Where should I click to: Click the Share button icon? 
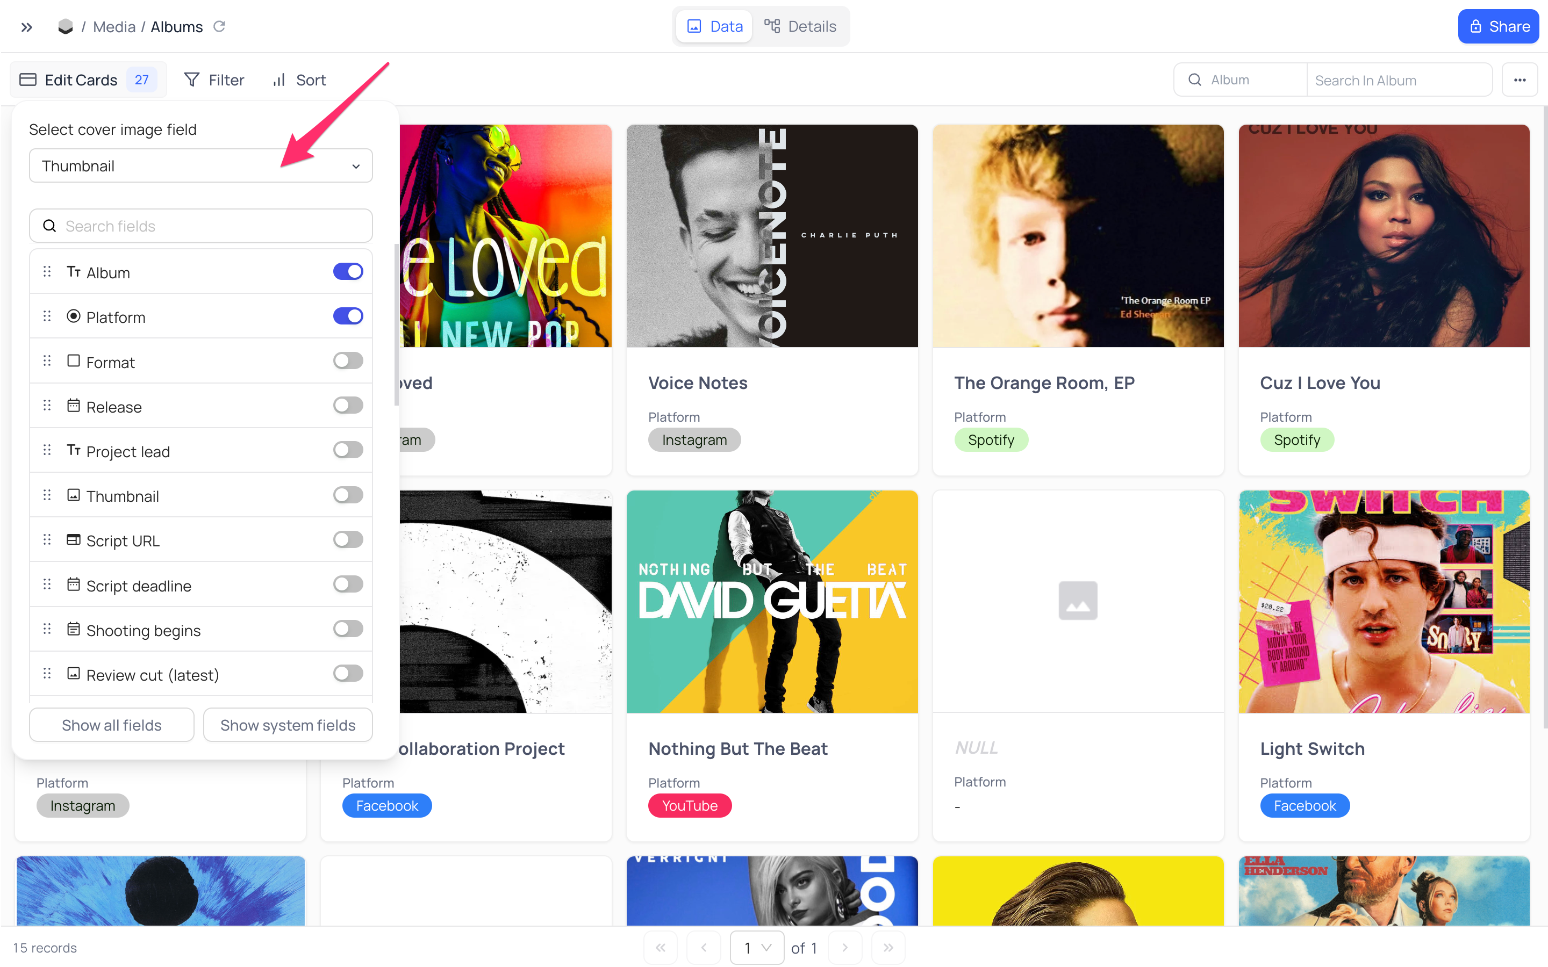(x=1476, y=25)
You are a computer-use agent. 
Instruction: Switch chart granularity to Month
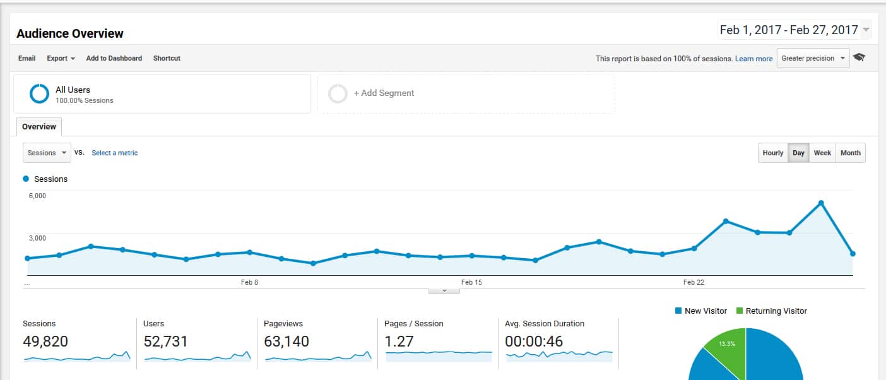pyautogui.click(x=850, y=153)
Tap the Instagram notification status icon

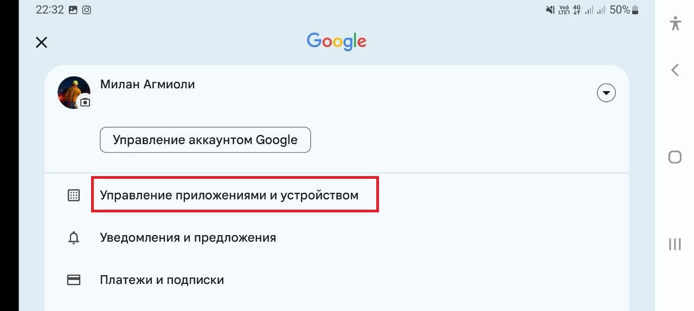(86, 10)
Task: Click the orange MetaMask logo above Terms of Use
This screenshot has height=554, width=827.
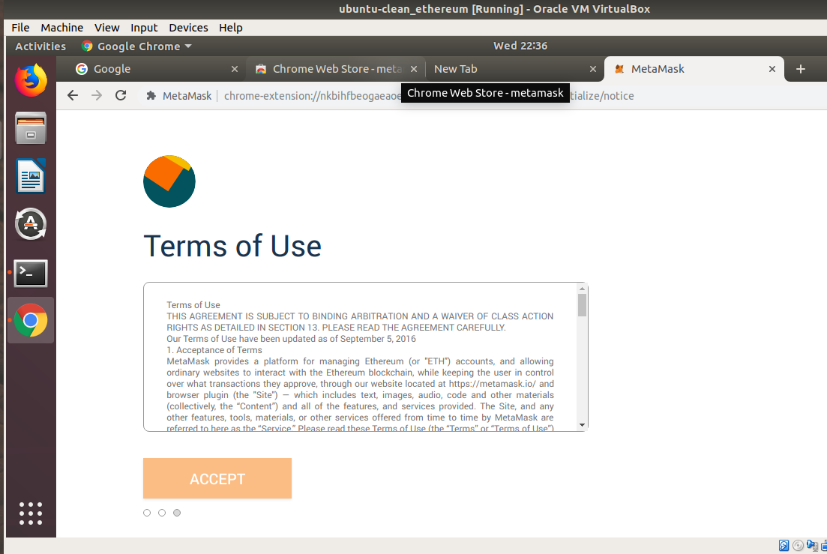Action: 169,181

::::::::::

**WHAT THE TASK REQUIRES:** Format every text line of the listing above as a numbered list, skipping blank lines and leaving out the pictures.

**EXPECTED ANSWER:**
1. Where should I click to: Click the Share button icon? 
2. (x=1476, y=25)
3. You are a computer-use agent. 
4. Instruction: Switch chart granularity to Month
5. pyautogui.click(x=850, y=153)
6. Tap the Instagram notification status icon
7. (86, 10)
8. Task: Click the orange MetaMask logo above Terms of Use
9. This screenshot has height=554, width=827.
10. Action: 169,181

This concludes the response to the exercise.